Unfortunately no one has yet sought to undertake an oral history of the international oral history movement, although several presentations at this meeting hint at the possible future of the undertaking. Such a task is not as much of an exercise in navel gazing as it might at first glance seem. In an age of the internationalization or globalization of just about everything, not enough attention has been paid to the internationalization of intellectual and disciplinary life. The oral history movement offers an arena of modest enough size to insure completion of the project, and the international movement is of recent enough origin that most of those involved, the key players, with the tragic exceptions of Raphael Samuel, Karl Ryant and Dora Schwarzstein are still alive to tell the story. Until that time we will have to settle for piecemeal surveys in the hope that they will contextualize whatever generalizations we make about our own history.
The internationalization of the world of oral history, it strikes me, has had three phases, and is on the verge of a fourth. Interestingly enough I find the same kind of periodization in the abstract that Al Thomson has offered here, although, as will be evident, I will define these periods somewhat differently. In the first stage, individuals, in particular Louis Starr in the United States and Paul Thompson and Raphael Samuel in the UK extended personal contacts into patterns of international connectedness. In the second, in a series of meetings such as Essex and Amsterdam, an informal community of oral historians was established mainly among New Leftists in the United States and Europe who had turned to oral history in the hopes of forging a new political understanding of subjectivity. In the third stage that community was expanded to embrace practitioners in other areas of the world, particularly Latin America, a turning point being reached in 1993 in New York and in the formation of the international association. The fourth stage, in which we are now entering, is the world of globalization and it is an open question as to whether or not the oral history movement will be able to embrace this world and rethink what it is we do in the so called post colonialist world.

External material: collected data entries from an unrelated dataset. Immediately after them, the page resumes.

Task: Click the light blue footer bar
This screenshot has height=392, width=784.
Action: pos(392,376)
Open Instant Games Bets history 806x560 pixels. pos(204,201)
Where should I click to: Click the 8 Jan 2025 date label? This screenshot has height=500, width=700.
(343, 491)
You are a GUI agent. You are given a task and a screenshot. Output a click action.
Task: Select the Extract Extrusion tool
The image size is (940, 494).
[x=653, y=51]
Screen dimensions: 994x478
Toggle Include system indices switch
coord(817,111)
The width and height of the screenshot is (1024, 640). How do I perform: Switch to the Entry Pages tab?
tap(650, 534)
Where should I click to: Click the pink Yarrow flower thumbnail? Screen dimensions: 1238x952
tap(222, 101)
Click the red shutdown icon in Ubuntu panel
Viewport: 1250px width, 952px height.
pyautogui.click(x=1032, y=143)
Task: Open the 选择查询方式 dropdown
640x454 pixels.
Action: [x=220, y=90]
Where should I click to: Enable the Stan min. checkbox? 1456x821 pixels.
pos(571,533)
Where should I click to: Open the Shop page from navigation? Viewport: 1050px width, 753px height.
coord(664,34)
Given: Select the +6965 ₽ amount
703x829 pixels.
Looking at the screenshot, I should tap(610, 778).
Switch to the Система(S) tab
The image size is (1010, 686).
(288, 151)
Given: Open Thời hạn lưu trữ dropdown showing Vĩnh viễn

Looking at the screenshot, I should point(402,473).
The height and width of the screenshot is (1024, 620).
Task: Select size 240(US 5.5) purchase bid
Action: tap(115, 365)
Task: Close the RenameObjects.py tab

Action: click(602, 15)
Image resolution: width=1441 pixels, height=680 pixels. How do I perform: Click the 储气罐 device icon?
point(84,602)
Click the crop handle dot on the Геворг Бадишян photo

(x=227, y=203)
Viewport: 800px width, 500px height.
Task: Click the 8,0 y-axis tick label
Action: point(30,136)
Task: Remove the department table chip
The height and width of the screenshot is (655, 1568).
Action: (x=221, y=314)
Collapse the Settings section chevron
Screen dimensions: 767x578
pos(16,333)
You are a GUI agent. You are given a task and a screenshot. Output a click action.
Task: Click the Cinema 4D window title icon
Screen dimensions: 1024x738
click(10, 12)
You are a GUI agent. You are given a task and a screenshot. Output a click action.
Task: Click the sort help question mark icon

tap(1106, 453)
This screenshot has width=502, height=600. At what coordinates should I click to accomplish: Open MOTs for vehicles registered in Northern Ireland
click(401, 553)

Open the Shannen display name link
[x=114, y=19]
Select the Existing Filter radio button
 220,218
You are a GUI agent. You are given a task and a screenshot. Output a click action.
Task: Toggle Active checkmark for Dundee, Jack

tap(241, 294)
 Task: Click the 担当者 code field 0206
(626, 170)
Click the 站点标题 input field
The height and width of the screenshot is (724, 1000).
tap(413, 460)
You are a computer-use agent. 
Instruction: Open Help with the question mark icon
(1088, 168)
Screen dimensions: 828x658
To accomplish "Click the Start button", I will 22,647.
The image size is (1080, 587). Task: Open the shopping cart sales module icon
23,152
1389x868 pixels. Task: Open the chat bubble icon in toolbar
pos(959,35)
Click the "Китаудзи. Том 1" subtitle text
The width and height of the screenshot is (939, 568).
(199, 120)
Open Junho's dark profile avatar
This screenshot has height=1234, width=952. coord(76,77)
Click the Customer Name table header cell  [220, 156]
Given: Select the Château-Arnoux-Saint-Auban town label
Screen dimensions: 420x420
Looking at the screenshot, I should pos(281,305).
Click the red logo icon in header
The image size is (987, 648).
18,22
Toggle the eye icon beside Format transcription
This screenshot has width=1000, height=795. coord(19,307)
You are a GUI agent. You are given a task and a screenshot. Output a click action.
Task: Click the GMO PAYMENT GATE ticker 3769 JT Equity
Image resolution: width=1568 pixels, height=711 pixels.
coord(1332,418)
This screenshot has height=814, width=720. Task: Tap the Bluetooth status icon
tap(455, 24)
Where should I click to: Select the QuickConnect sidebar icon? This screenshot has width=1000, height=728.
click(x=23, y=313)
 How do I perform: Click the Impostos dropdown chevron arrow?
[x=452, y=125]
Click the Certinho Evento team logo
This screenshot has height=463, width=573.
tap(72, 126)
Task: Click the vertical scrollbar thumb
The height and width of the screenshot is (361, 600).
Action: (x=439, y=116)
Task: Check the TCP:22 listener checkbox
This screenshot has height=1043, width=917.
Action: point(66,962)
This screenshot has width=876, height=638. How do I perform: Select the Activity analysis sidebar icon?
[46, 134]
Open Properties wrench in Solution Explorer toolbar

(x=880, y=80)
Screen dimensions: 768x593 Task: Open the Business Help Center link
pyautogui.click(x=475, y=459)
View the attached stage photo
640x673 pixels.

In talking about the international development of oral history we are not talking about the growth of oral history in different parts of the world. We are talking about how oral historians in different parts of the world discovered one another. In the earliest days of the practice this was done by personal contacts, as I noted, especially those of Louis Starr, Raphael Samuel and Paul Thompson. Starr, because he headed the first and largest oral history office in the United States was in a position to exert influence on a broad range of arenas, and he did so in a variety of ways to bring to the attention of oral historians in the United States the work of non-Americans. Within the American Oral History Association he was a firm supporter of expanding the area of the OHA to Canada and Mexico. Through his influence on the editorial board of the Oral History Review he opened its pages to a series of articles on oral history in other nations such as Australia and the Soviet Union. Through his influence with American foundations he urged support for efforts in Latin America, especially Brazil, and Indonesia. If my memory serves me correctly he was an early Americantraveler to England to a meeting of the British Oral History Society where he met Thompson and they became immediate enemies. It was Starr who selected the American representative to the first International Historical conference featuring a section on oral history, was held in, I believe, Bucharest. In addition he hosted any number of oral historians from around the world when they came to New York, among them Mercedes Vilanova, Lutz Neithammer, and Annamarie Troeger. And, just last night I learned that there was a direct connection between Australian historians who had visited Columbia and Starr who then encouraged Hazel de Berg to undertake her initial efforts in recording the memories of Australians for the National Library of Australia.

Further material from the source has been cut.